Just on my first week of treatment and my sleep pattern is awful. 2 hr naps throughout the night. About an hour in the afternoon. The nighttime is driving me mad, so it’s a vicious circle.
Hi. Treacle 57. Not getting away with it. It is tough And I guess some anxiety. Pain. Toilet visits I never had a problem falling g asleep. Staying asleep harder. It does get easier. Please sleep in the afternoon. Your body needs it Are you now post stem cell ? Or still in the first 4 cycles ? The path of recovery is a long slow one. But worth it. Hope other people can help also. But most importantly share it with your care team. So they know and can advise. Kevin
First cycle started this week, so a long way to go. Not too many side effects, but I could do with a good sleep. Like you it’s staying asleep that’s the hardest.I’m going to mention it at my next hospital visit in a few days. Teresa
Thank you. I’m resisting the urge to get up and do things during the night - baking, ironing - as don’t want to get into a bad habit (plus I’m not a domestic goddess)

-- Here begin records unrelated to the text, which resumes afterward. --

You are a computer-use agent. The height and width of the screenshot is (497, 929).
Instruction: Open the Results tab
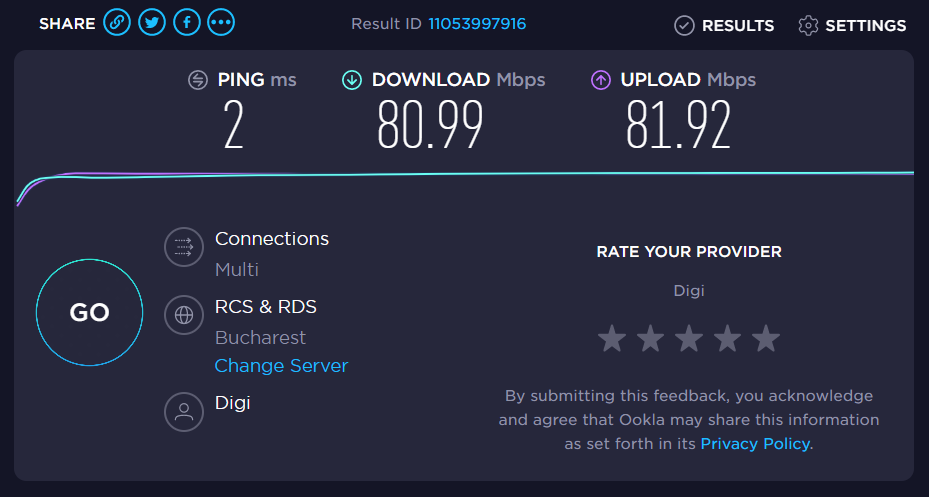(x=724, y=26)
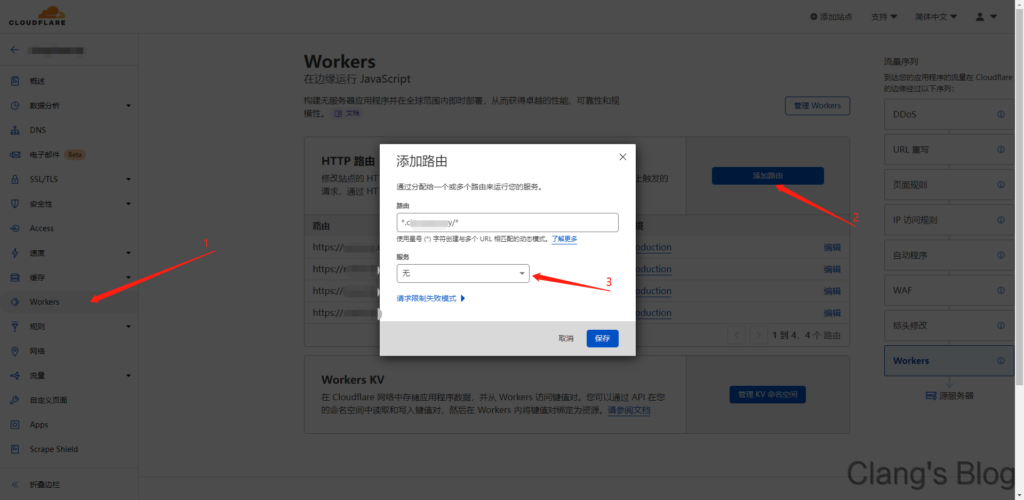Click the Scrape Shield icon
The width and height of the screenshot is (1024, 500).
tap(15, 449)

It’s early days for me - 1st cycle started- I’m sure I’ll find a way through. Teresa
What you are going through is tough going, physically and mentally. I assure you that it does get easier (I have been in remission for over 2 years and seldom sleep during the day).
You don't go in into why you are sleepless.
- The most obvious cause is dexamethazone. It is notorious for causing sleeplessness.
- The shock of being diagnosed with cancer is enough to cause anyone sleepless nights. On that: people can and do live long, enjoyable lives with myeloma these days.
- You may also need to urinate frequently (as Vespa mentions). If so, as the treatment progresses, the high levels of calcium in your blood will return to normal, and your kidneys will start working again properly, making the toilet trips less frequent.
I found that CBD oil helped me to sleep. I used "Love Hemp" from Holland & Barrett. By the way, I have no links to either the maker of Love Hemp or Holland & Barrett: I don't benefit at all from this recommendation! I only heard of this around the time when I went into remission, so my kidneys were working by then but I was still getting 20mg of dexamethazone (CBD oil was less effective the night after taking dex).
Thank you. I’ll see how I am in the next few days and may try your suggestion. It’s all a big learning curve at present but I’m managing and will take each day as it demands.
You are not alone: most of us on this forum have been through what you are going through now, or are carers for us myeloma patients. We can help you through the learning curve.